2 August 2025

Infanteering in the Drone Age

Benjamin Reed

When I went to military police One Station Unit Training at Fort Leonard Wood, Missouri, in the summer of 2006, I remember my drill instructor looking at a training schedule; we were supposed to learn how to dig foxholes. He waved it off and said, “We’ll skip this. If you ever find yourself needing to dig a foxhole or a trench, something is seriously wrong.” He wasn’t wrong; for that era, doctrine didn’t prioritise field fortifications. That lack of training, combined with herniated discs, left me struggling when I had to dig trenches in the southern Donbas. Learning early 20th-century infantry operations became a baptism by fire. I managed to earn my stripes as a proper grunt nonetheless; this being my third war after Iraq and Afghanistan.

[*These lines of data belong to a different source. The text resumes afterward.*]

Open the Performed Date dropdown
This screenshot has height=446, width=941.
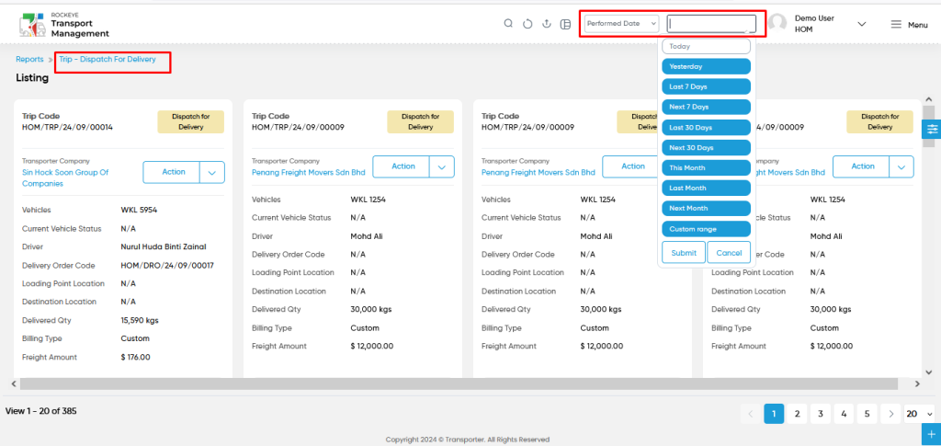point(622,23)
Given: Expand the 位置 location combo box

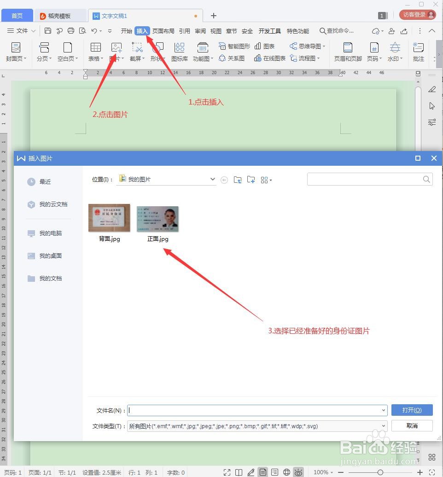Looking at the screenshot, I should [x=211, y=179].
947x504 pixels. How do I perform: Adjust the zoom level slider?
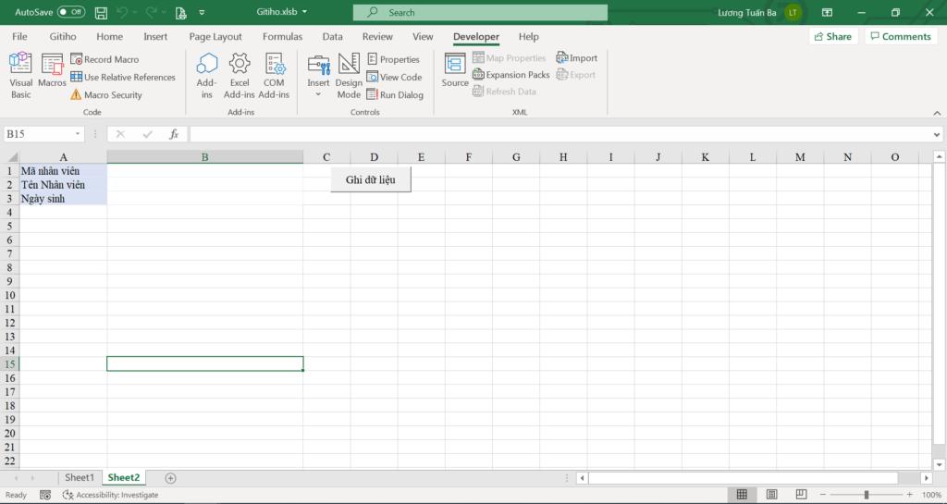tap(866, 495)
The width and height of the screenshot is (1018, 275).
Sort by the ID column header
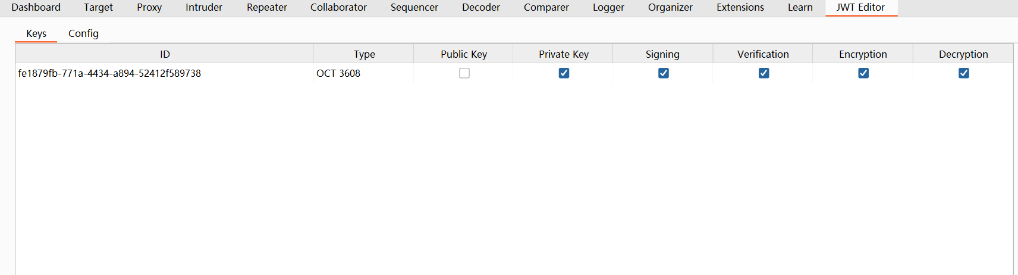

Much of the combat I experienced in Ukraine occurred during the static phase of 2022, where neither side launched significant offensives in the areas where I was deployed. I often felt futile in my role, reduced to praying artillery wouldn’t reduce us to pink mist. So I decided to enhance my capabilities. I started working with the local drone team of the Ukrainian Volunteer Army before transitioning to the International Legion, where I served as both a rifleman and drone operator. 

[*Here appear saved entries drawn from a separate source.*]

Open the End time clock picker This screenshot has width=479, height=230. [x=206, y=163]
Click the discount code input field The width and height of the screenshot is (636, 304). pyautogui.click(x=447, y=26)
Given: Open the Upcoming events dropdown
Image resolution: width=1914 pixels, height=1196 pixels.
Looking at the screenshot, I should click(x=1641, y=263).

There was no dedicated drone unit at the time; my duties were ad hoc. Still, having ISR drone capabilities at the squad level was a game-changer. But it came with new responsibilities: I had to become a field technician. Hobbyist drones malfunction, and support was limited. This added stress contributed to my burnout, and I left in August 2022. But being a war junkie, I came back a year later. The war had evolved. FPV drones were everywhere. 

I enrolled in a Ukrainian suicide FPV drone course outside Kyiv to learn a new skill set. Again, with this skill came technical troubleshooting duties. But I never got to apply them operationally; during training, I jumped from a Humvee, and my back and knee flared up. An MRI revealed I needed a knee replacement, along with four herniated discs. That effectively ended my ability to continue. Since then, FPV proliferation has only increased. These drones now account for as much, if not more, lethality than artillery, traditionally responsible for 70% of battlefield deaths.